Quoting Nemosoft Unv. <[EMAIL PROTECTED]>:

> On 28-May-01 Oliver Neukum wrote:

> >> The "clean" solution is known: to restrict the driver to actually
> >> getting the data from the camera and then dumping it into the user
> >> space, labelled with some camera-specific GUID. Then the library
> >> in userspace can open the stream, match the GUID to list of known
> >> decoders, and decode the -raw- data into whatever the user wants.
> > 
> > This defeats the purpose of a common interface.

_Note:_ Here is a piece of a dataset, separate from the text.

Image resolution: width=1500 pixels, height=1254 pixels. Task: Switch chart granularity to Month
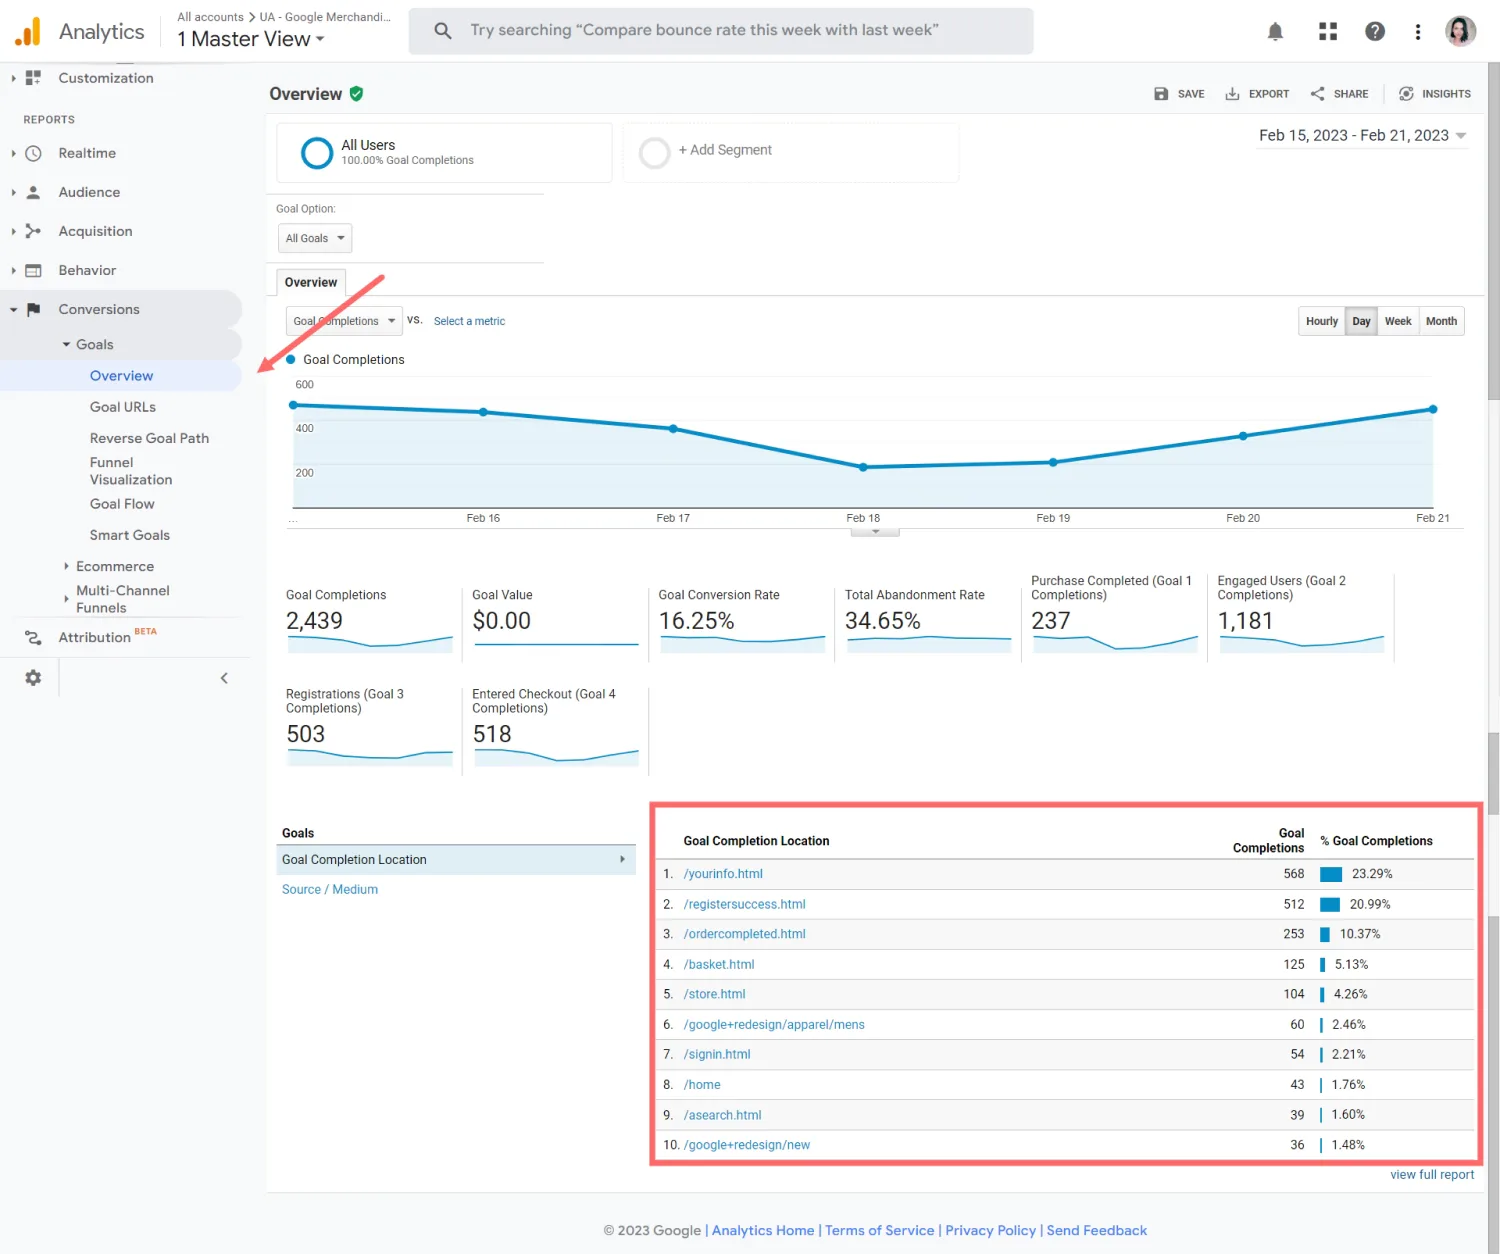pyautogui.click(x=1440, y=321)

Not really; the common interface is split into two parts - one that
extracts the data from the physical device, and another that processes
that data to make it into whatever you requested. The interface at the
user endpoint (an API) would be the same for all cameras. Common interface
does not need to be a one-piece monolith.

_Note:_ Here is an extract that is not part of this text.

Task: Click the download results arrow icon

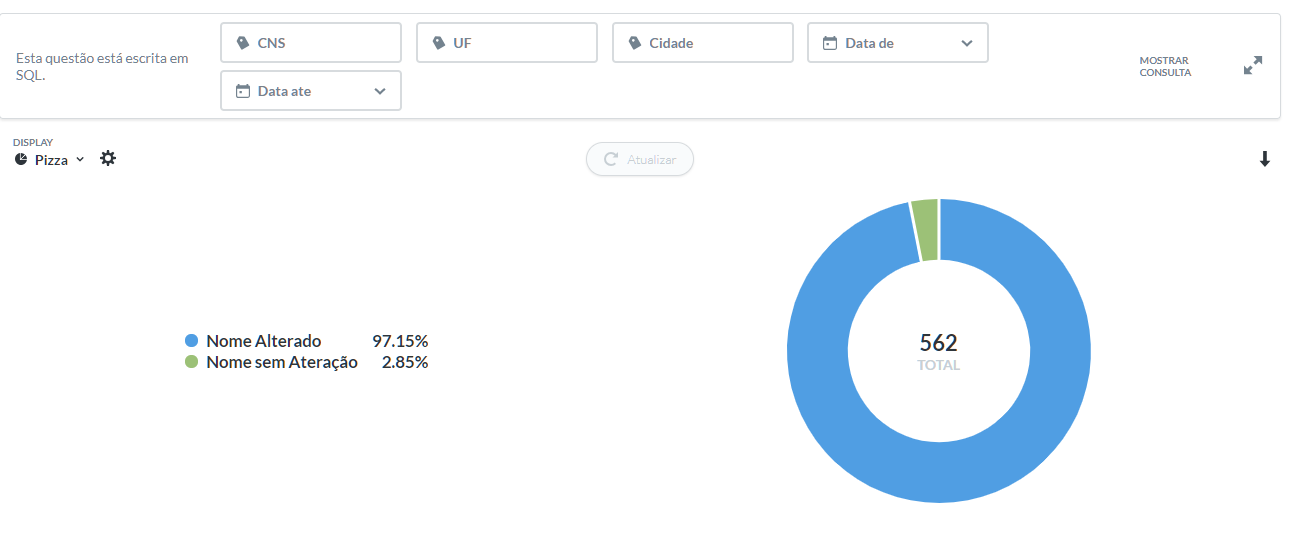Action: [1264, 159]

> > Furthermore you are unlikely to have that library for compression formats
> > are secret in many cases.

Not at all. Manufacturers will be able to distribute the
libSecretDecoder.so file along with opensourced kernel portion, if
the latter is needed at all. If the decoder is missing then decoded
modes become unavailable; this provides something working on
officially unsupported hardware.

> Agreed; decompressors will remain kernel space, I?m afraid (or, as in my
> case, a module plugin).

In 2.4 there is no other practical way.

> I don?t think a camera-specific GUID is such a good idea either. Most
> cameras deliver a format that looks like something defined in the V4L API,
> so that can be delivering to the app, with minimal or no modification; no
> need to enumerate every oddball format that comes along. It?s just that the
> apps will have to get used to a severely limited set of palettes with
> webcams.

This is often not good enough. My driver, for example, does not work with
some videoconferencing apps which demand some flavor of YUV. There are
tens of those. I can not possibly stuff these decoders into the driver,
and app developers don't worry about the issue because their BTTV card
works just fine...

> >> Even a minor V4L API change (?) - a third parameter to the
> >> video_register_device() - broke usbvideo CVS as soon as 2.4.5 with
> >> this change became available. There are -very many- tools built
> >> privately, outside of kernel tree, and now they all are broken.
> >> Granted, not a big deal to add -1 as 3rd parameter, but you must
> >> spend your time to hunt it down. 2.4 tree is not for experiments,
> >> in my opinion. Bug fixes and new drivers are OK to add there, but
> >> not new versions of very popular APIs.
> 
> Ehm, maybe it is then time to subscribe to the video4linux mailinglist; you
> would have caught this problem in time I suppose.

Yes, that would be one way to do it :-) But I know many people who are
not Linux hackers but just developers in commercial companies. They do
not subscribe to obscure mailing lists; all they want is a printed
document describing API.

> BTW, I am not sure what you mean by ?tool? here. If they are user apps, they
> shouldn?t be affect by a change to video_register_device(); external drivers
> (like mine), would be. 

Kernel-space components (drivers) for proprietary hardware. I personally
know several people who write drivers; some use CPiA model and one uses
usbvideo. They all are out of luck.

When an API has to be changed it should be extended instead. That's why in
Windows API you see all these ReadFileEx() instead of ReadFile(). MS
wants backward compatibility. Later you can obsolete ReadFile(), when a
safe and tested alternative is in place. Ther would be no harm in adding

video_register_device_Ex(a,b,c) { ... }

and providing a backward compatibility wrapper

#define video_register_device(a,b) video_register_device_Ex((a),(b),-1)

Dmitri

-- 
It's now safe to turn your computer on."